II - A) Vulnérabilité

Notre grille d’entretien n’était pas centrée sur la vulnérabilité. Seuls les professionnels qui estimaient cet élément important l’ont abordé.

Après analyse des verbatim, nous pouvons constater que les termes les plus souvent utilisés par les professionnels sont « difficile » ou « en difficulté » pour parler des publics vulnérables. Les facteurs évoqués pouvant être source de vulnérabilité sont économiques et/ou familiaux. Les liens entre origine sociale et difficultés scolaires (Marmot et al., 2010 ; Menvielle et al., 2007 cité par Lang & Leclerc, 2010) ont parfois était mentionné par les professionnels.

Il nous semble important de distinguer ce qui relève du risque – c’est-à-dire de la probabilité que des dommages particuliers apparaissent – de la vulnérabilité – c’est-à- dire les dommages potentiels que peut subir un individu ou un groupe d’individu face à un événement particulier (United Nations Development Programme, 2004). Quand les professionnels parlent de « publics difficiles », ils évoquent essentiellement des

133 conditions socio-économiques, donc des populations plus sujettes aux facteurs de risques et effectivement plus vulnérables.

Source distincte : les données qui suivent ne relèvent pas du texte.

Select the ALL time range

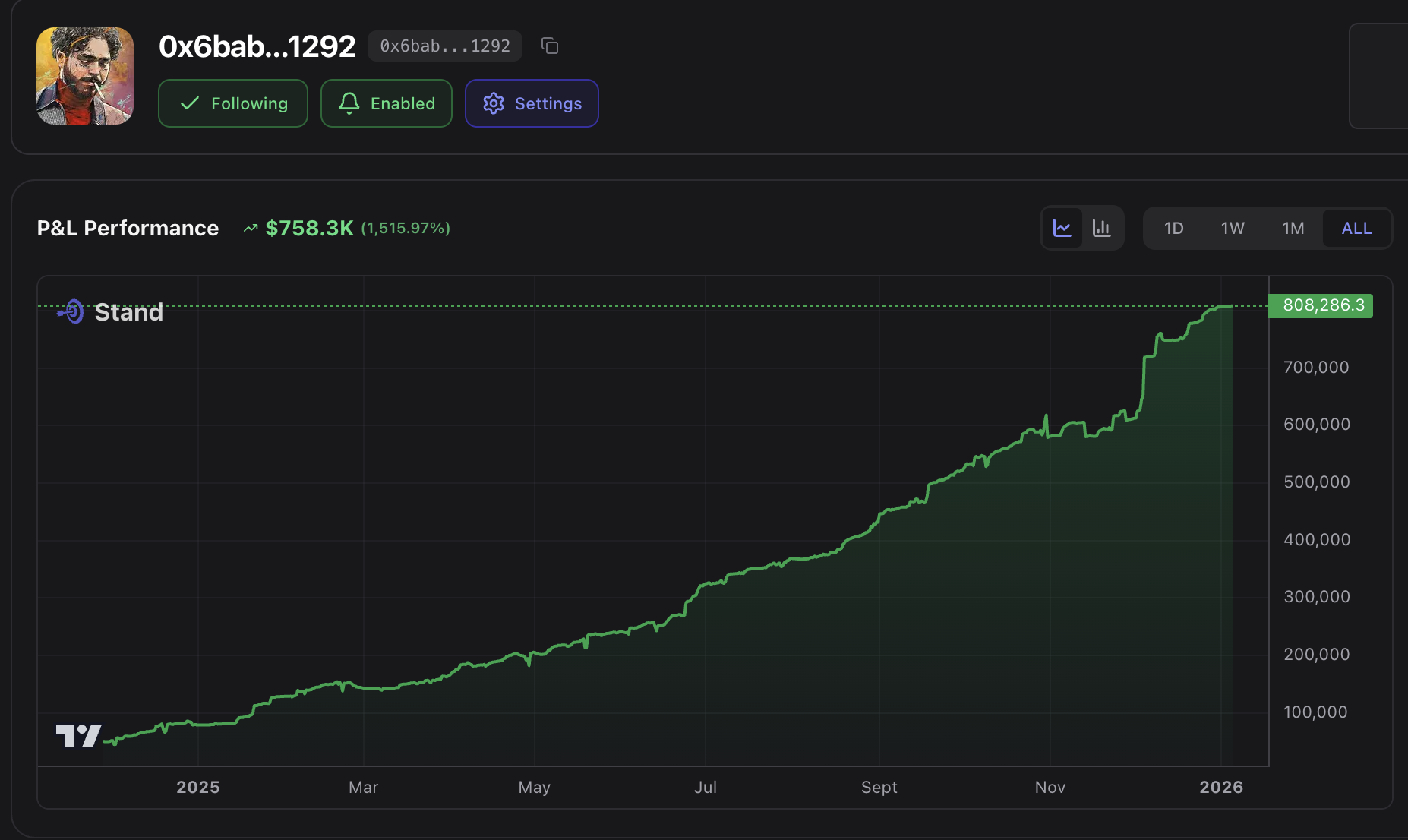1356,229
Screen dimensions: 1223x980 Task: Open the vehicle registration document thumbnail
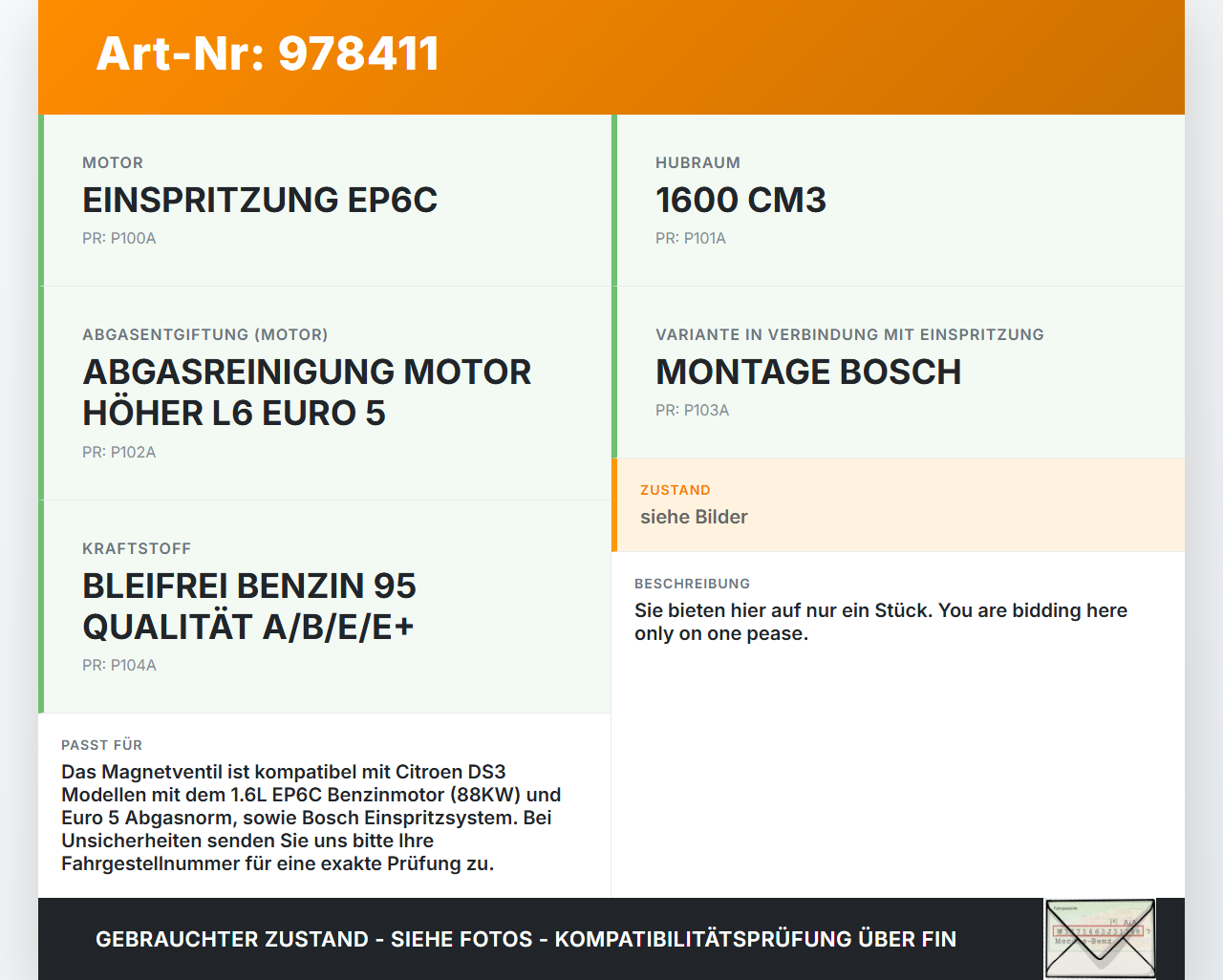tap(1099, 939)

Face aux inégalités, les professionnels adoptent régulièrement une attitude compensatoire (aides financière, aide aux devoirs, etc.). L’action des acteurs est généralement ciblée, ce qui peut amener à entrer dans une logique de catégorisation du public comme « population à risques ». La principale limite d’un tel raisonnement est que les objectifs des acteurs sont très ciblés et ne permettent pas de réduire les inégalités sur le long terme (Frohlich & Potvin, 2008). Néanmoins, nous pouvons expliquer cette volonté des professionnels de favoriser les actions ciblées par leurs difficultés à sensibiliser les publics les plus vulnérables quand ils s’intéressent à l’ensemble de la population.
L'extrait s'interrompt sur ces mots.